Pressing their faces up against the glass, the kids try to scare each other.

“Scaredy-cat, scaredy-cat—can’t even look down with your hands behind your back.”

“Wow, this is weird!”

“You’re just chicken!”

I tell them that in 1974, a Frenchman called Philippe Petit, a tightrope walker, illegally stretched a cable between the Twin Towers at exactly this height and walked across in spite of the cold and the wind and the vertigo. “What’s a Frenchman?” the kids ask. I explain that France is a small European country that helped America to free itself from the yoke of English oppression between 1776 and 1783 and that, to show our appreciation, our soldiers liberated them from the Nazis in 1944. (I’m simplifying, obviously, for educational purposes.)

“See over there—the Statue of Liberty? That was a gift to America from France. Okay, it’s a bit kitsch, but it’s the thought that counts.”
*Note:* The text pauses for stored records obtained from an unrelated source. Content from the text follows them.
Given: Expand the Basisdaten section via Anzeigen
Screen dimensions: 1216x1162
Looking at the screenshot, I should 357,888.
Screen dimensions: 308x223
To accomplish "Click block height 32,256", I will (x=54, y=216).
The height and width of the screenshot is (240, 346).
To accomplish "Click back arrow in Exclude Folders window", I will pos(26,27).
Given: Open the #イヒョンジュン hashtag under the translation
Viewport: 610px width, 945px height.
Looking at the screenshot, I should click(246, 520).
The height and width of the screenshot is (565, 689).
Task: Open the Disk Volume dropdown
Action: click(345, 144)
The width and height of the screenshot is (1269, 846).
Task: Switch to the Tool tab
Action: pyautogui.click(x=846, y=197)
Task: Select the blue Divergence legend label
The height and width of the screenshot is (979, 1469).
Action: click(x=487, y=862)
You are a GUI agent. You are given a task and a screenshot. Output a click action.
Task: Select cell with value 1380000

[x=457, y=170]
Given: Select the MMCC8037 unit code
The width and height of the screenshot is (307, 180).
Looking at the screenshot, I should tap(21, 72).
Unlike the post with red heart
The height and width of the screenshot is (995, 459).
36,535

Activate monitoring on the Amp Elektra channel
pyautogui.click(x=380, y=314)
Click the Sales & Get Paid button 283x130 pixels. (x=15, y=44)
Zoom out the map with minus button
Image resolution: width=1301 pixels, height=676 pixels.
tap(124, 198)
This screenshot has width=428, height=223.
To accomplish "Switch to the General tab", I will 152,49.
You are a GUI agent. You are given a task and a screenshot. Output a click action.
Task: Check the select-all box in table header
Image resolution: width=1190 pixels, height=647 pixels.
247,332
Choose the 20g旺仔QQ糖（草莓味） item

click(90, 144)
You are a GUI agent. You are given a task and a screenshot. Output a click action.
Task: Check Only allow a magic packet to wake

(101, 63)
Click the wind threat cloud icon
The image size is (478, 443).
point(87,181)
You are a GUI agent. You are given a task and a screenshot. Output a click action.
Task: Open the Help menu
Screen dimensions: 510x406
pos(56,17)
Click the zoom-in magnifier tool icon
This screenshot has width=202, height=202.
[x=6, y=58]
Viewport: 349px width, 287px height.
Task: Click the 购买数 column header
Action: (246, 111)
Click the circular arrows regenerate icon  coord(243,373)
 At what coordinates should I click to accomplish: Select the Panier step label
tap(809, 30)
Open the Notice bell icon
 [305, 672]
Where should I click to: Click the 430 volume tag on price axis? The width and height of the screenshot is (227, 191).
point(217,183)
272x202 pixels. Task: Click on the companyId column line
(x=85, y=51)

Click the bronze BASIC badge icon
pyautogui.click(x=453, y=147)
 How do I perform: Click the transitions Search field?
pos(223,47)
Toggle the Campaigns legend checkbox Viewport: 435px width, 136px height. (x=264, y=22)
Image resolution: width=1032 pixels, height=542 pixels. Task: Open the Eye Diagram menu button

The kids don’t give a damn, even though they’re big fans of “French fries” and “French toast.” Right now, I’m more interested in “French kissing” and “French letters.” And The French Connection, with the famous car chase under the L.

Through the Windows on the World, the city stretches out like a huge checkerboard, all the right angles, the perpendicular cubes, the adjoining squares, the intersecting rectangles, the parallel lines, the network of ridges, a whole artificial geometry in gray, black, and white, the avenues taking off like flight paths, the cross streets which look as though they’ve been drawn on with marker, tunnels like red-brick gopher holes; from here, the smear of wet asphalt behind the cleaning trucks looks like the slime left by an aluminum slug on a piece of plywood.